TRY IT
Here are the records. Write out exactly the lines between the one holding "Click the Add condition button" and the one holding "Image resolution: width=1175", inclusive.

[RECORDED DATA — start]

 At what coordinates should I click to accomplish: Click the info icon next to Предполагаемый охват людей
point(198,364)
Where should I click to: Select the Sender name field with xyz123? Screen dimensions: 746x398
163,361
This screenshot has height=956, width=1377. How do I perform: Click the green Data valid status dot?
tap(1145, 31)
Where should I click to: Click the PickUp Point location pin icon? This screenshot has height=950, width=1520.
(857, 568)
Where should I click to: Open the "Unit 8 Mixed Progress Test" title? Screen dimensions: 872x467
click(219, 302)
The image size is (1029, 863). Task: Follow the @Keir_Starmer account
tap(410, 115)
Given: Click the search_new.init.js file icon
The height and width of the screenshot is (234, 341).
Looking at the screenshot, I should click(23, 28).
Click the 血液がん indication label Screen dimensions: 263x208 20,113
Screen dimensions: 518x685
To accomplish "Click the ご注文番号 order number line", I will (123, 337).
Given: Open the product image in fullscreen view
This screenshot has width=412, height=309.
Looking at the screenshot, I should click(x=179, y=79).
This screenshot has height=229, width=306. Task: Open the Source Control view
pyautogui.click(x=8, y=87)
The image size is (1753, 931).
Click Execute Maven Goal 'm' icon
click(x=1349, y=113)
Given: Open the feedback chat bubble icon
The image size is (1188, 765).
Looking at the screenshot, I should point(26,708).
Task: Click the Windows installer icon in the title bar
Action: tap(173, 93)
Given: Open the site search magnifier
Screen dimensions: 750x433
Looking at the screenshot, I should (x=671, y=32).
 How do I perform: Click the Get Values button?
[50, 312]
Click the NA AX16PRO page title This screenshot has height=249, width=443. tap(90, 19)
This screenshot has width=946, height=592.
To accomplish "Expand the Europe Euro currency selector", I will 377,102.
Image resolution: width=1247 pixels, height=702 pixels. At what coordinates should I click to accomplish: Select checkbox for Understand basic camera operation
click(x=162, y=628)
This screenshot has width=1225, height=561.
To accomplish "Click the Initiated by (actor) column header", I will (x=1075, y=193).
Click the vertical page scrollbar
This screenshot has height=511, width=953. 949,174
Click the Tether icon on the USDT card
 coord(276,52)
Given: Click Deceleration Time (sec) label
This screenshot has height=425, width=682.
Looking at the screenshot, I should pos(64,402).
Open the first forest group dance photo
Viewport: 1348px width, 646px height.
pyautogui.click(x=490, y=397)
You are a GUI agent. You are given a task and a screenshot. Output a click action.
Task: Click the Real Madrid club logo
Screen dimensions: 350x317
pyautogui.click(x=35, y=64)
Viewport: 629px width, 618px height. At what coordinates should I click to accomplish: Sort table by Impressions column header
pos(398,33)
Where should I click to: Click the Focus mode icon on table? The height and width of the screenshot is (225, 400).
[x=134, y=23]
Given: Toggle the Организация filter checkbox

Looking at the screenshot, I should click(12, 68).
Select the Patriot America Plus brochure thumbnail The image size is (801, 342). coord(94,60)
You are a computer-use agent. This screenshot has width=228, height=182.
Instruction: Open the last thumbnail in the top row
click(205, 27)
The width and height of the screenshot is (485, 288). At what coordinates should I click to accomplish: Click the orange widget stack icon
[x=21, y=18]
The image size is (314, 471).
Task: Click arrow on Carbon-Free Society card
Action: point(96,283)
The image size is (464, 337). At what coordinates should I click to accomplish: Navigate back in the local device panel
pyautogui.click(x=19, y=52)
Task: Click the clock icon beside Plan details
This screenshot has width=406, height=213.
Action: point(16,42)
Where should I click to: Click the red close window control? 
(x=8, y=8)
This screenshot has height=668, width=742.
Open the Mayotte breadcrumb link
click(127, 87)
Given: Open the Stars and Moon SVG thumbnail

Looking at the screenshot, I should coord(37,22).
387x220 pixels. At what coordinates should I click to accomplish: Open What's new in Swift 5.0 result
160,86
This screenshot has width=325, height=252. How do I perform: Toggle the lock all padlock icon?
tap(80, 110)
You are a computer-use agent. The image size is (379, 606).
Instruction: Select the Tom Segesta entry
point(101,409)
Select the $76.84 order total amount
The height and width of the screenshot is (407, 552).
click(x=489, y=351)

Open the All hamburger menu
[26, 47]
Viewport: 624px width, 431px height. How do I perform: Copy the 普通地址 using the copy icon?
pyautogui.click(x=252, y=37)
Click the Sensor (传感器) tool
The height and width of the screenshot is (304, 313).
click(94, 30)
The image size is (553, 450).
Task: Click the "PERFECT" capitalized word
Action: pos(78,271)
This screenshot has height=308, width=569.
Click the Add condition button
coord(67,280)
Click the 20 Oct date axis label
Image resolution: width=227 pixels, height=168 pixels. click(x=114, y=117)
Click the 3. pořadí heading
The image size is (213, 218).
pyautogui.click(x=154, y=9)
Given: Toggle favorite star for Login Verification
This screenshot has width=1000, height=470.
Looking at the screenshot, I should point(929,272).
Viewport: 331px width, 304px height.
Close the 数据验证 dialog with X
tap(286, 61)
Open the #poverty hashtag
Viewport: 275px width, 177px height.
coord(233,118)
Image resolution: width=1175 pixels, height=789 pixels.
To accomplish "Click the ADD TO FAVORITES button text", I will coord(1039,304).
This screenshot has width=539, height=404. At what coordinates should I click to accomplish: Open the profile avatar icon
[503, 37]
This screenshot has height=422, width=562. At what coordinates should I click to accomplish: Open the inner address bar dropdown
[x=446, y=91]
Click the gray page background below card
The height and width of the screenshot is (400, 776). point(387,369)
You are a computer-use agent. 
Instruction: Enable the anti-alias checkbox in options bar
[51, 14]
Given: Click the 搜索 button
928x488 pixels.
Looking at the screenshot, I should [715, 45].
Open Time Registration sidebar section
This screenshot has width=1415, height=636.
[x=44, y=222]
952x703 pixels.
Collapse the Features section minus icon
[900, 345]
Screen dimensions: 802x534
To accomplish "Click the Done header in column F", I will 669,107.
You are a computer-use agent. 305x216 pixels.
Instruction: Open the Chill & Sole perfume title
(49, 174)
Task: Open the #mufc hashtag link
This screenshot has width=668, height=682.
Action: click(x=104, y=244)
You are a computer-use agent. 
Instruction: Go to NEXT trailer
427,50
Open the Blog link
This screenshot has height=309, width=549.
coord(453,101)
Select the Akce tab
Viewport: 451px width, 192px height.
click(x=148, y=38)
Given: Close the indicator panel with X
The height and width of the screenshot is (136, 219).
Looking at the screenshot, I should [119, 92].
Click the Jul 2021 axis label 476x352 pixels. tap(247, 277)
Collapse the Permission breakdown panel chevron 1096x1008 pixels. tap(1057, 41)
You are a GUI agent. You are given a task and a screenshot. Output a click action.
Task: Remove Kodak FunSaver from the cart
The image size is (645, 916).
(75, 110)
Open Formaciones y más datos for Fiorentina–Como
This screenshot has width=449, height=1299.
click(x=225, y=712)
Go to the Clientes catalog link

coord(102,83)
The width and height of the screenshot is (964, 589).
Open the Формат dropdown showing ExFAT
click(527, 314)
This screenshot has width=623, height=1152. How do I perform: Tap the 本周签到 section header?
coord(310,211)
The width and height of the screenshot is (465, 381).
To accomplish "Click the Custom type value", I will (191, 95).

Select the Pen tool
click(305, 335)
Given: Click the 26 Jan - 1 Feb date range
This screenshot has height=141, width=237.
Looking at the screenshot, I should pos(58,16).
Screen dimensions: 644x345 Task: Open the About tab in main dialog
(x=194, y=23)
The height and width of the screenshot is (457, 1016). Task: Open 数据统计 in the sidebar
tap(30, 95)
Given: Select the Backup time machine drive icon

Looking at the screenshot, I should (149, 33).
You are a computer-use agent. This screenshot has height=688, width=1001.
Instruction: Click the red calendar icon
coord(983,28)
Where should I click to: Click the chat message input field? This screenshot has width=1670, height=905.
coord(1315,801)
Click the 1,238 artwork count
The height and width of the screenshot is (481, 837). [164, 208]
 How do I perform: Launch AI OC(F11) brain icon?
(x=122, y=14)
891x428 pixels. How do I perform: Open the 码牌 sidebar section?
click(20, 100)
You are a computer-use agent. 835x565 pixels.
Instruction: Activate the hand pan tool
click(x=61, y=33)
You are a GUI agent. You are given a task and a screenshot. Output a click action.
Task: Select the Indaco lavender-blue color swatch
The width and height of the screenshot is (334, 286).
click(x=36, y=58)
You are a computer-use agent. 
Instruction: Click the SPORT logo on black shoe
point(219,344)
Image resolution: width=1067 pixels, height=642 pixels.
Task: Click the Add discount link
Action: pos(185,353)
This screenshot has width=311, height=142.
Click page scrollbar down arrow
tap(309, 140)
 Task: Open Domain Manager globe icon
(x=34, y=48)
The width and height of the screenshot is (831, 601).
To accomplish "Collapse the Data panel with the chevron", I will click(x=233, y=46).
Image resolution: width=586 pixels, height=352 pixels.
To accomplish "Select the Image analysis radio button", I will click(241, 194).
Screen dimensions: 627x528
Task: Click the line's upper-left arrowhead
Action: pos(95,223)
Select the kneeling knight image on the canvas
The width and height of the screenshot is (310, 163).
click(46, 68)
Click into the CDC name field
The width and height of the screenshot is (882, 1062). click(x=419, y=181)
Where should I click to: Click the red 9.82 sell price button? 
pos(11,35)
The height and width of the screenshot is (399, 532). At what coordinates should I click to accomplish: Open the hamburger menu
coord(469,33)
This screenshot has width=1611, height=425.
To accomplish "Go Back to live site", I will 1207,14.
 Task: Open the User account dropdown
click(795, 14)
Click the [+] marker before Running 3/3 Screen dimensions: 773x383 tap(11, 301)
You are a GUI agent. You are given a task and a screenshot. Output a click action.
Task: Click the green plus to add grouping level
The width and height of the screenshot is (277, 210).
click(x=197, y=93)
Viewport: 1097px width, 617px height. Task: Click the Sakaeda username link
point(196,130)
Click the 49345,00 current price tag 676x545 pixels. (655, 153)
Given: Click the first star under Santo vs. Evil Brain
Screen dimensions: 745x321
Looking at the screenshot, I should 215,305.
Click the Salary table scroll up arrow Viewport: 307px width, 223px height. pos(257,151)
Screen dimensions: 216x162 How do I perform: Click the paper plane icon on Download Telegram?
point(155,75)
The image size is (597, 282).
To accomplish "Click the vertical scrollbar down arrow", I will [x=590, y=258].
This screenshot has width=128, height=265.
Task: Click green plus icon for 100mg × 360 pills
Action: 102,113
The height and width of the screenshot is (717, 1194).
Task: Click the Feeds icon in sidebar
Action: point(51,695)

[RECORDED DATA — finish]

RESPONSE AREA
Click the Add condition button
coord(67,280)
Click the 20 Oct date axis label
Image resolution: width=227 pixels, height=168 pixels. click(x=114, y=117)
Click the 3. pořadí heading
The image size is (213, 218).
pyautogui.click(x=154, y=9)
Given: Toggle favorite star for Login Verification
This screenshot has width=1000, height=470.
Looking at the screenshot, I should point(929,272).
Viewport: 331px width, 304px height.
Close the 数据验证 dialog with X
tap(286, 61)
Open the #poverty hashtag
Viewport: 275px width, 177px height.
coord(233,118)
Image resolution: width=1175 pixels, height=789 pixels.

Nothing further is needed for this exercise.